Illicit Trade and Financial Flows
The financial flows generated by illicit trade appear to be growing. A working paper published by the International Monetary Fund in 2018 presented data on 158 countries showing that the average size of their shadow economy relative to GDP between 1991 and 2015 was 31.9% (the largest was Bolivia, at 62.3%, and the smallest was Switzerland, at 7.2%). The revenues generated by transnational crime are estimated to be worth as much as $2.2 trillion annually, according to a report published in 2017 by the think tank Global Financial Integrity. The global shadow economy is believed to be worth more than the GDP of most countries.
Illicit trade can involve legal goods that have nonetheless violated regulations during transit - based on how they were sourced or produced, or through theft, diversion, or misrepresentation.
According to the report, counterfeiting brings in as much as $1.1 trillion annually, drug trafficking earns as much as $652 billion, and organ trafficking earns as much as $1.7 billion. Frontier Economics, a research firm, has estimated that the value of digitally-pirated films may reach $622 billion in 2022, up from $160 billion in 2013, while the value of digitally-pirated music may grow to $117 billion from $29 billion over the same period.
The negative effects of illicit trade are far-reaching and dramatic. An estimated one in 10 medical products circulating in low- and middle-income countries is either sub-standard or falsified, according to a report published in 2017 by the World Health Organization. As many as 169,000 children may be dying every year from pneumonia due to sub-standard and falsified antibiotics, according to the report, while in sub-Saharan Africa, sub-standard and falsified antimalarials are responsible for as many as 158,000 deaths and $38.5 million in unnecessary health care costs annually.

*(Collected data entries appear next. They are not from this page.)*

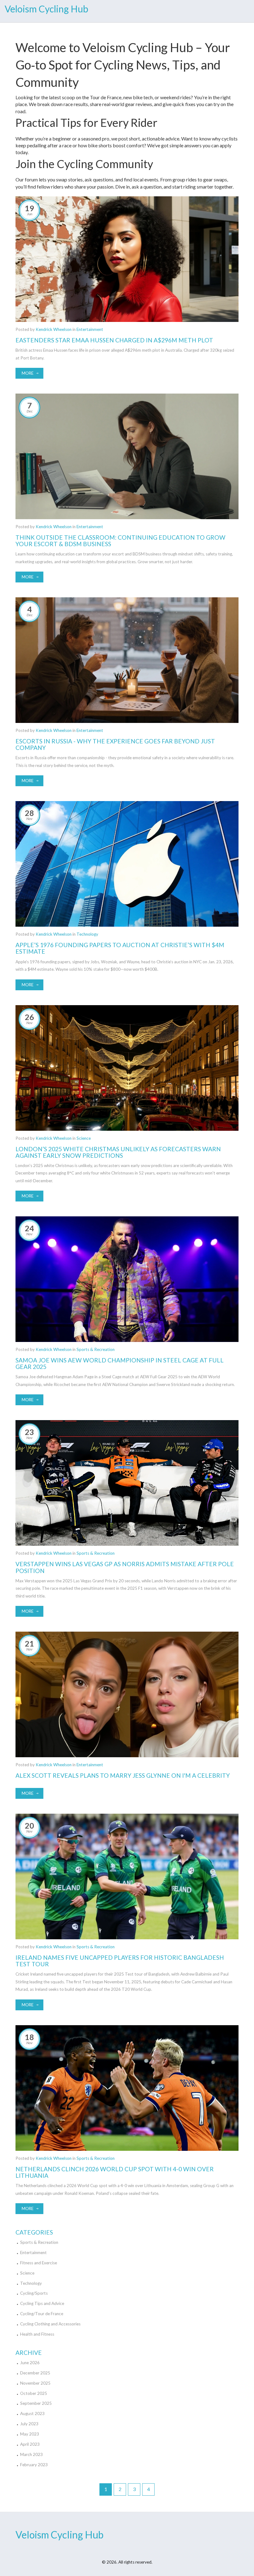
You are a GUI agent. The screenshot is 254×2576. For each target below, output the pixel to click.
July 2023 (29, 2423)
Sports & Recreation (96, 1349)
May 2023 (29, 2433)
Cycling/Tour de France (41, 2313)
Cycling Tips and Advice (42, 2303)
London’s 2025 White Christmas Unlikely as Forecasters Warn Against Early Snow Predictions (118, 1152)
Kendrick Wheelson (54, 329)
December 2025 (35, 2372)
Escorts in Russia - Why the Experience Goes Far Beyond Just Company (115, 744)
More (27, 373)
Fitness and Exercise (38, 2262)
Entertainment (90, 329)
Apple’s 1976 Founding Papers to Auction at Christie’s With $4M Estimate (119, 948)
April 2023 (30, 2444)
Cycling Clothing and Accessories (50, 2323)
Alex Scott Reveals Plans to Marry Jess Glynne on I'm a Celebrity (122, 1775)
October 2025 (33, 2393)
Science (84, 1138)
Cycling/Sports (34, 2293)
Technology (87, 934)
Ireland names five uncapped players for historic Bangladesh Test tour (119, 1961)
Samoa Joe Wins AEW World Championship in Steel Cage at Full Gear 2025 (119, 1363)
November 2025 (35, 2383)
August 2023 (32, 2413)
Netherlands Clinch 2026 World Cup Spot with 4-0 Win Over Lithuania (114, 2172)
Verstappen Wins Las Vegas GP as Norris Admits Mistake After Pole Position (124, 1567)
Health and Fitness (37, 2334)
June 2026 (30, 2362)
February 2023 (34, 2464)
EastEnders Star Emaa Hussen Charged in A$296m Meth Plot (114, 340)
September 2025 (36, 2403)
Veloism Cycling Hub (46, 8)
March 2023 (31, 2454)
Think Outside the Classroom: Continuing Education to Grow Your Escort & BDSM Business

Companies, governments, and non-governmental organizations are all demonstrating an increased awareness of this problem and are cooperating to address it - though successful partnership models have yet to emerge. Through the World Trade Organization's Bali Package, passed in 2013, governments have affirmed their commitments to a secure trade facilitation agenda, and both the G20 and the B20 (a summit of business leaders from G20 countries) have highlighted a need to address illicit trade issues.